Sjögren M, Wikkelsö C, Ostling S, Wallin A, Blennow K. · Institute of Clinical Neuroscience, Göteborg University, Göteborg, Sweden. · Dement Geriatr Cogn Disord. · Pubmed #12411761 No free full text.

Abstract: We considered it possible that the differences in clinical symptoms between two suggested subgroups of Alzheimer's disease (AD), AD type I and AD type II, have biological correlates, for instance different metabolic profiles.

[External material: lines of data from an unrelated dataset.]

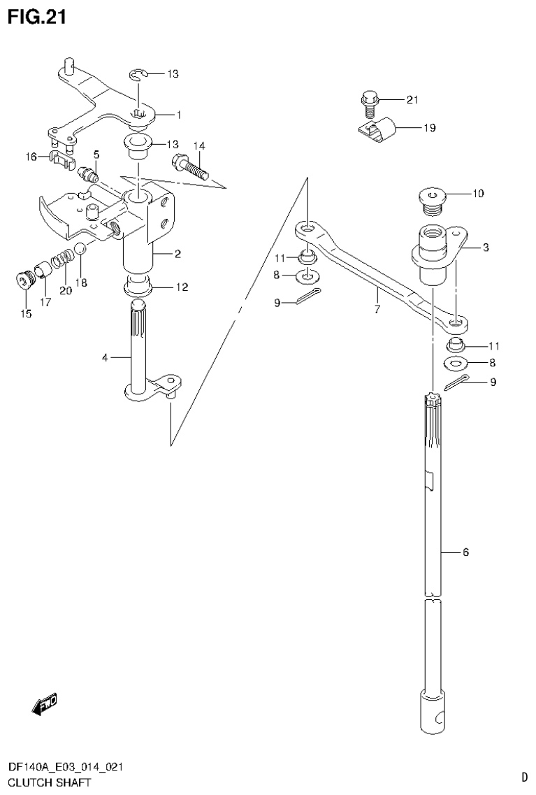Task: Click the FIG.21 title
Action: [36, 17]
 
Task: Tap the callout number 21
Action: [412, 100]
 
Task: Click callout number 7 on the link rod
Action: [377, 309]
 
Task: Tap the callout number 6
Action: [465, 552]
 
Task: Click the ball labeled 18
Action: [81, 249]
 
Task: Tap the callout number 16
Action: [31, 157]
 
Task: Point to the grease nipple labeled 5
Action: [88, 173]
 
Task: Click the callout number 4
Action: [105, 358]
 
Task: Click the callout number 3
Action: [485, 248]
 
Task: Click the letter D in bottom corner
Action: [523, 776]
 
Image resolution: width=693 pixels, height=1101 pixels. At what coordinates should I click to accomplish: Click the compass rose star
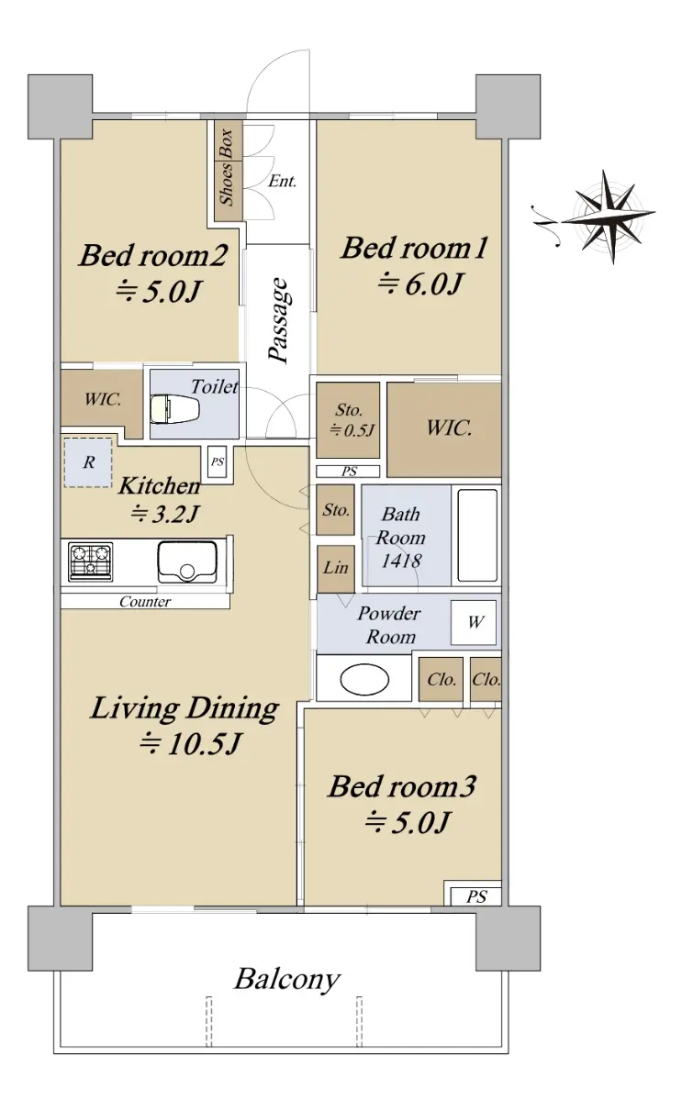pos(609,217)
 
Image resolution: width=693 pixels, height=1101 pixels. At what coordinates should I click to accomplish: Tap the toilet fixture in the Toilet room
pos(174,409)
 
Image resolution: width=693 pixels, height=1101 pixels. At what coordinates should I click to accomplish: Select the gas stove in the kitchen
pos(91,562)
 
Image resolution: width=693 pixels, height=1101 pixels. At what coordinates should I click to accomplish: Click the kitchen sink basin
pos(187,562)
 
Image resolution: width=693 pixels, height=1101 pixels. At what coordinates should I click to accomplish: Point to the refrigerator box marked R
pos(88,462)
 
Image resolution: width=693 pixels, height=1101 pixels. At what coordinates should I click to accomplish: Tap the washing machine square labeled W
pos(474,623)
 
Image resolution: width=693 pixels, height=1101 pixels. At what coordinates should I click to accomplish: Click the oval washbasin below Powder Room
pos(364,680)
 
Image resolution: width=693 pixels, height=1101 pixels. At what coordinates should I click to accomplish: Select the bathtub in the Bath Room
pos(477,535)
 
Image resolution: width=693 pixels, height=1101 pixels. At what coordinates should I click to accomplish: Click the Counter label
pos(145,602)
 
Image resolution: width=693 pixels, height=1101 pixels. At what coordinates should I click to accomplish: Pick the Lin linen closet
pos(335,569)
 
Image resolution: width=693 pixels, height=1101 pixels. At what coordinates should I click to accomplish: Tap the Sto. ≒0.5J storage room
pos(348,420)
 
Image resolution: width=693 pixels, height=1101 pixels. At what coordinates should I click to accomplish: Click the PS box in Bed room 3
pos(475,897)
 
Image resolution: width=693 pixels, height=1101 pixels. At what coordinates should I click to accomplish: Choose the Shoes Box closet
pos(229,171)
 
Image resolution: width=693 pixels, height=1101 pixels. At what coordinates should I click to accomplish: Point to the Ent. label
pos(283,182)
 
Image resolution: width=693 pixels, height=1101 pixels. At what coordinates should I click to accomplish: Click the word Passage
pos(279,320)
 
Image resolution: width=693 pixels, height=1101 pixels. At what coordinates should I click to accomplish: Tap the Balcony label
pos(287,980)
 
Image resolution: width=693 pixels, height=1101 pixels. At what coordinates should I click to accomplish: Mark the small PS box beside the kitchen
pos(217,462)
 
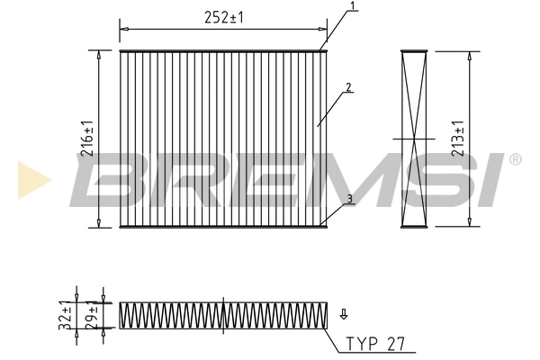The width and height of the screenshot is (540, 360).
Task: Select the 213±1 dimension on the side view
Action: [458, 138]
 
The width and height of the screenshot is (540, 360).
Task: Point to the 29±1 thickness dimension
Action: [93, 317]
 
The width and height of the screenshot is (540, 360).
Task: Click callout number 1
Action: [353, 7]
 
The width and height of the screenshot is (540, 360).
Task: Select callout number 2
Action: [346, 88]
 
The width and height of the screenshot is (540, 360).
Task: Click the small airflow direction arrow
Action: [343, 314]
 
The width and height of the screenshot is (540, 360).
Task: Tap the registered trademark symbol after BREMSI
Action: [515, 159]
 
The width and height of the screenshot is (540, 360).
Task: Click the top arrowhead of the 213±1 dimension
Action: [469, 55]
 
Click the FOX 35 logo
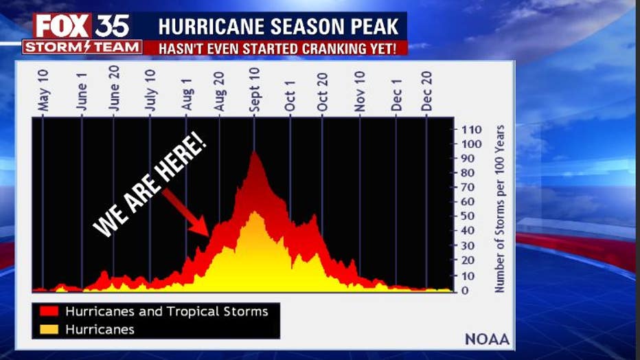point(81,26)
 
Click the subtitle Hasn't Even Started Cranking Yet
point(277,49)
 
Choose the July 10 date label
point(150,90)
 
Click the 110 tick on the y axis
point(472,129)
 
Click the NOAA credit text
point(487,339)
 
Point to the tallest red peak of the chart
point(255,153)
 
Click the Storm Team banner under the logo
point(82,47)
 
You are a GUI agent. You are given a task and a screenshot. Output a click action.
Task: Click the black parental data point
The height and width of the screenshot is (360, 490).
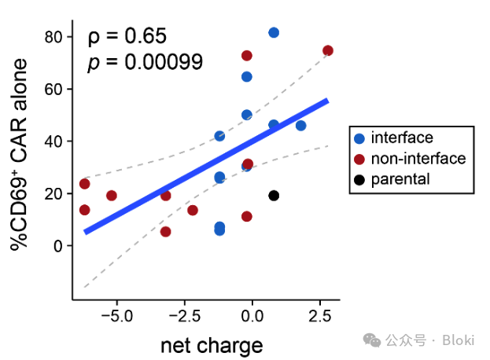point(274,196)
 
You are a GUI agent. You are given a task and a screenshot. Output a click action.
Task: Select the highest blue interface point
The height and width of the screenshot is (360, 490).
point(274,32)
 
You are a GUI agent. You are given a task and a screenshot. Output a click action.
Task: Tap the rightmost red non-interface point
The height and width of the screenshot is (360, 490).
point(328,50)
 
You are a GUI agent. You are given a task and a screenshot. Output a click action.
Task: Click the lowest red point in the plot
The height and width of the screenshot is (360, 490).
point(165,231)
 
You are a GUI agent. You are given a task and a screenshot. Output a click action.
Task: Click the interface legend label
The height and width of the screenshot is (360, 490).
point(402,138)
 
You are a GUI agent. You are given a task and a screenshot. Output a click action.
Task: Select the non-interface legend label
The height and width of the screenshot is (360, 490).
point(418,159)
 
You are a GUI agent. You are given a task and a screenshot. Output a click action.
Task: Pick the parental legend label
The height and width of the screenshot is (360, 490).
point(400,179)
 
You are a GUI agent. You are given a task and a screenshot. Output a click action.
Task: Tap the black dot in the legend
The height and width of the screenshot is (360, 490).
point(359,179)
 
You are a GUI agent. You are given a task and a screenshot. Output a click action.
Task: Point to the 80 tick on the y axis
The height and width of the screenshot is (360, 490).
point(53,37)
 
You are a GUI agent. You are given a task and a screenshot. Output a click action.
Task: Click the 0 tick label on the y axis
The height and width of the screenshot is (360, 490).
point(58,246)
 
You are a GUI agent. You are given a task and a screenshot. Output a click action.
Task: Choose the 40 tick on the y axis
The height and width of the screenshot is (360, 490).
point(53,141)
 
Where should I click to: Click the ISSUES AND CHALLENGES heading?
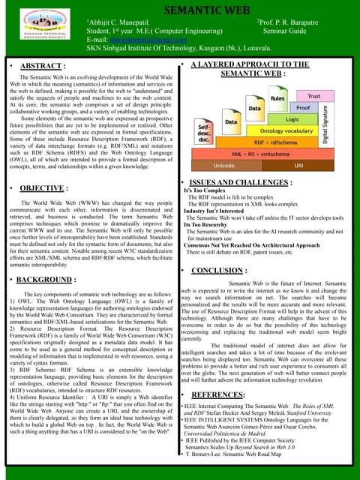click(248, 182)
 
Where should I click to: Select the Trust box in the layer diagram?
click(314, 97)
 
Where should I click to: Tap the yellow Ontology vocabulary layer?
click(281, 130)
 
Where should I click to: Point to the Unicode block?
click(224, 165)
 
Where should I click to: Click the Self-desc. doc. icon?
click(205, 135)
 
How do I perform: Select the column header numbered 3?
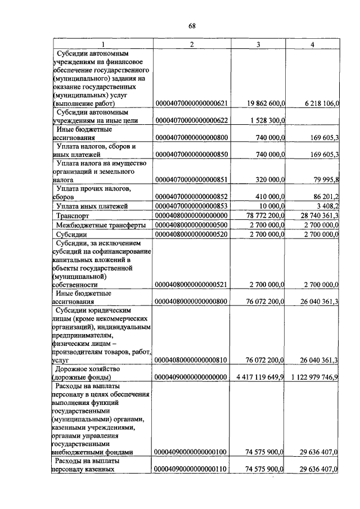tap(258, 44)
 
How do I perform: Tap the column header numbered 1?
tap(102, 44)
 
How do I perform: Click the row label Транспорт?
tap(74, 215)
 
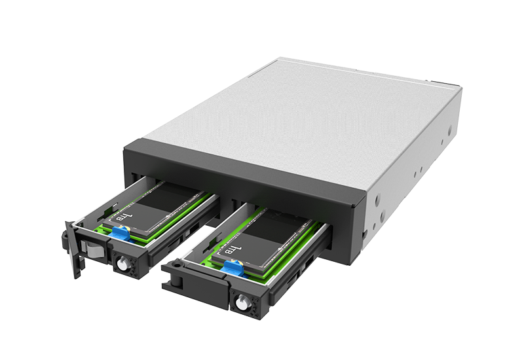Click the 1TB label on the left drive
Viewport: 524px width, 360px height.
[122, 217]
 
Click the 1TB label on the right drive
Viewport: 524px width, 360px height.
[233, 249]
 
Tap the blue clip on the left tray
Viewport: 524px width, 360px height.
[121, 232]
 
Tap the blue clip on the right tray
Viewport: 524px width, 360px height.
[233, 268]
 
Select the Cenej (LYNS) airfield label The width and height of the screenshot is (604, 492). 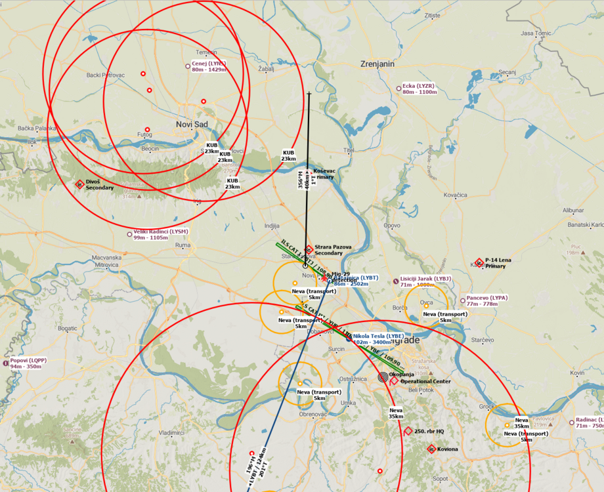[209, 64]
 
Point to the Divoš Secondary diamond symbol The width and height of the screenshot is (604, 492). [80, 184]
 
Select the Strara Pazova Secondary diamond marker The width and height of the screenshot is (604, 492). [309, 248]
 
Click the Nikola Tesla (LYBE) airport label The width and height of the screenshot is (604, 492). [378, 336]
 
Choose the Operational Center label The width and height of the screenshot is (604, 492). [425, 381]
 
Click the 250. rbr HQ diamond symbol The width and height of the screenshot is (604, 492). [408, 431]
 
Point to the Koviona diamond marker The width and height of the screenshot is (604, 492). [431, 449]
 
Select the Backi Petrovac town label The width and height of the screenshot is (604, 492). [105, 75]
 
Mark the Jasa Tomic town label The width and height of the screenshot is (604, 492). [536, 33]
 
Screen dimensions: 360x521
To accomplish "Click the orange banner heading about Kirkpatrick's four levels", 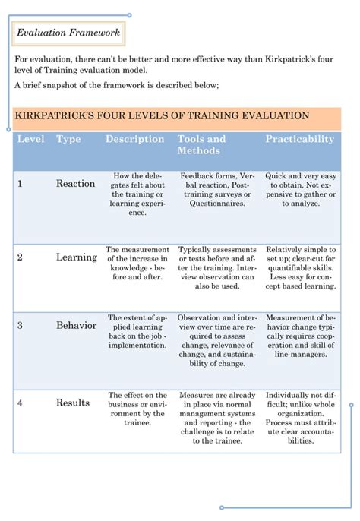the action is [162, 116].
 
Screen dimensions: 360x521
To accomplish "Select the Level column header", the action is [30, 140].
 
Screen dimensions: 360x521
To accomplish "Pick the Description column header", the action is [134, 140].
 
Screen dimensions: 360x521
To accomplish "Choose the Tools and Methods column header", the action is [201, 144].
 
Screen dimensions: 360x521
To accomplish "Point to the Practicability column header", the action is [299, 140].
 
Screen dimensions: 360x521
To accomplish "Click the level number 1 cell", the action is [20, 184].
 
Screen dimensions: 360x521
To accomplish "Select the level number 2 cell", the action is [20, 257].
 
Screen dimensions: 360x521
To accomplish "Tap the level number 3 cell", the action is [20, 326].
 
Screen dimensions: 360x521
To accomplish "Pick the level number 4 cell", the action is [20, 403].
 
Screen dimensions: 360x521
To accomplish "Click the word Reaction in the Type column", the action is [75, 184].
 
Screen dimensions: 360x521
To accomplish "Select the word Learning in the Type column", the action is [76, 257].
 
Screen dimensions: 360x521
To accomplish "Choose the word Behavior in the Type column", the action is [76, 326].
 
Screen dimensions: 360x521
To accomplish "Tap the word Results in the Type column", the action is [73, 403].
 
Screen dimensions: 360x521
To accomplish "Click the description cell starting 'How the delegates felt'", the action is [137, 194].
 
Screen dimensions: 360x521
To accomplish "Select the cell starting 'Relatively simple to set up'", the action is [299, 267].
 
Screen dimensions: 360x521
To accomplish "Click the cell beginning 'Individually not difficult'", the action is [301, 418].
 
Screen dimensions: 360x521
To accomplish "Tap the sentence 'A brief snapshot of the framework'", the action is [116, 85].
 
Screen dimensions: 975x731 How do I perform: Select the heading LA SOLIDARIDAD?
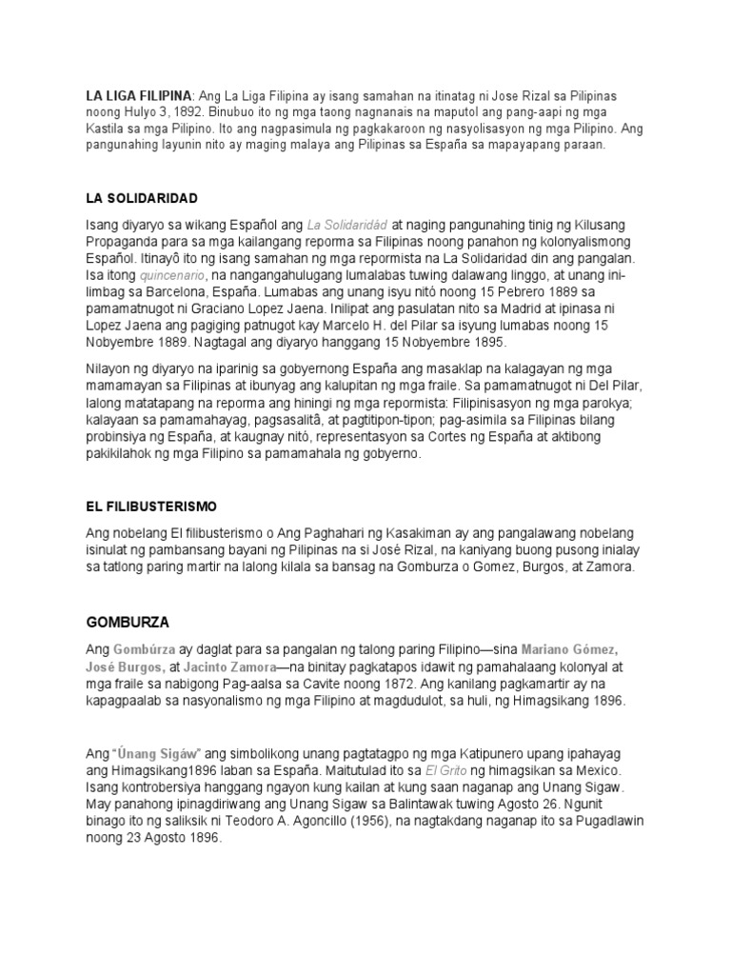(141, 198)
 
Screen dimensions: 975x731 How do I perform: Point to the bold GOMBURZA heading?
(127, 622)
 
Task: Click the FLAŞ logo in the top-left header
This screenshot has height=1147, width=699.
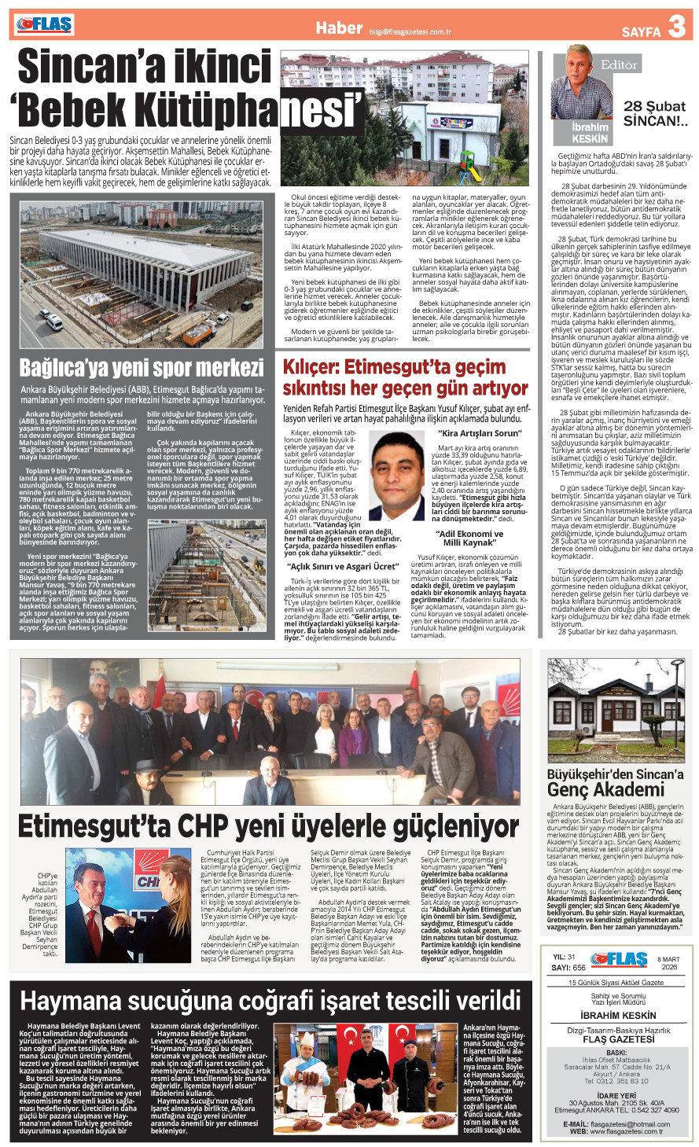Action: click(x=44, y=25)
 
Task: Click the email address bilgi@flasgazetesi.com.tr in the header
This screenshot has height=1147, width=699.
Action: click(x=410, y=32)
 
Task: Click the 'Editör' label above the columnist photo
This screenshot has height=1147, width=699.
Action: click(x=618, y=64)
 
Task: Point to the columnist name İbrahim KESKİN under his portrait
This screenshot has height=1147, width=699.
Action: click(x=590, y=133)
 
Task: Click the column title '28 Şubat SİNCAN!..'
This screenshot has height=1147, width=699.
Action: click(x=655, y=114)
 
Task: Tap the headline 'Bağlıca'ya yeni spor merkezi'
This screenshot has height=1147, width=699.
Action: click(x=142, y=368)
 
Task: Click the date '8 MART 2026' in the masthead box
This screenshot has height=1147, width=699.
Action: click(x=668, y=963)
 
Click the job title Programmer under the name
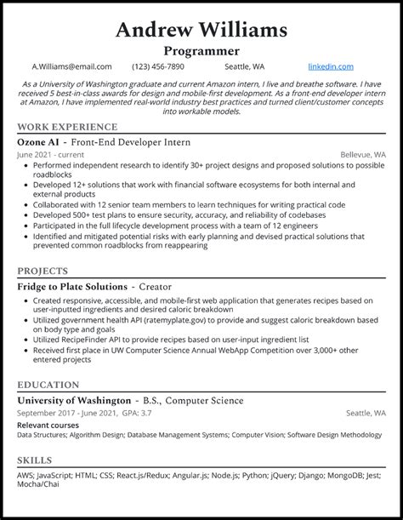202,50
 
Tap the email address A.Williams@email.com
72,66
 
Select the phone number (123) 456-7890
159,66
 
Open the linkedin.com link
330,66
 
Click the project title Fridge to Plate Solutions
72,287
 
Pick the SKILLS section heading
34,459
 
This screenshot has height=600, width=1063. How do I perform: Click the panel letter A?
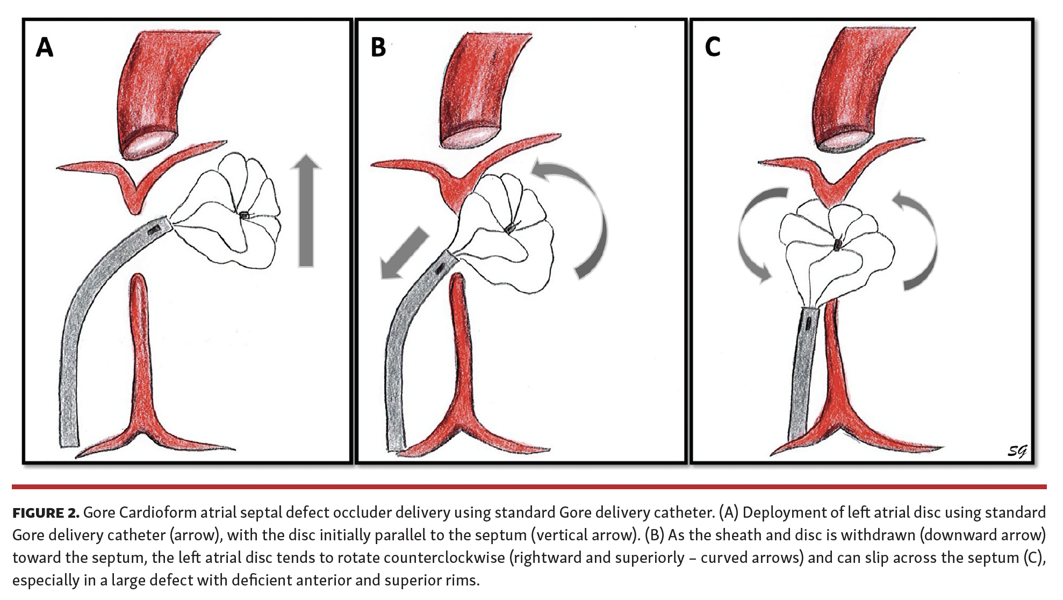point(45,47)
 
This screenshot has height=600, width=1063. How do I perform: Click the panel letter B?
point(378,47)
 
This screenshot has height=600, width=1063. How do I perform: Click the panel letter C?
point(713,47)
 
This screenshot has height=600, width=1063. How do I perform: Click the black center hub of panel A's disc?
point(245,215)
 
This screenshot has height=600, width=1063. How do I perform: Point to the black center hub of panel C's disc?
point(837,246)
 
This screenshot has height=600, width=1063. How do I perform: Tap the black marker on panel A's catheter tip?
point(154,230)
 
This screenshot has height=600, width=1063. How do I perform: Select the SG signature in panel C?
point(1016,451)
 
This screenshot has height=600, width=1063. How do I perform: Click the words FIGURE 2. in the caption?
point(46,513)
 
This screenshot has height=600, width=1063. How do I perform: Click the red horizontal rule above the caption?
point(529,487)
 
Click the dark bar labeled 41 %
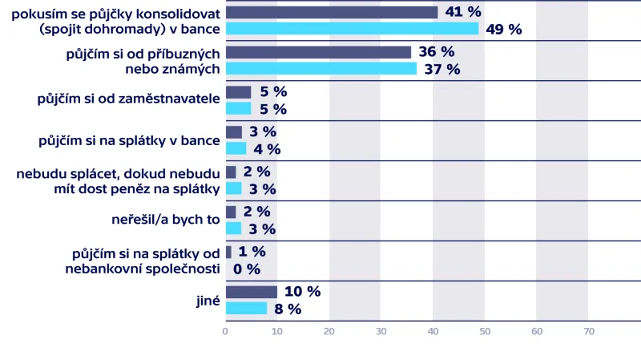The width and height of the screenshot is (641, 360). [332, 12]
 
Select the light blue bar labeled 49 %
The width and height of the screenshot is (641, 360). [352, 29]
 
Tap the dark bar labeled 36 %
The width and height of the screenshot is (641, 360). [318, 52]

Therefore, we performed regional cerebral blood flow (rCBF) measurements and investigated the cerebrospinal fluid (CSF) levels of the monoamine metabolites homovanillic acid (HVA), 5-HIAA, and HMPG in 15 patients with AD type I, in 36 patients with AD type II, in a control group and in a contrast group consisting of 16 patients with frontotemporal dementia. The results suggest that there are underlying biological correlates of the phenomenological discrepancies between AD type I and AD type II. For instance, a decreased CSF level of HVA (p < 0.001) was specific to AD type I and decreased rCBF (p < 0.05 to <0.001) in three particular regions was specific to AD type II.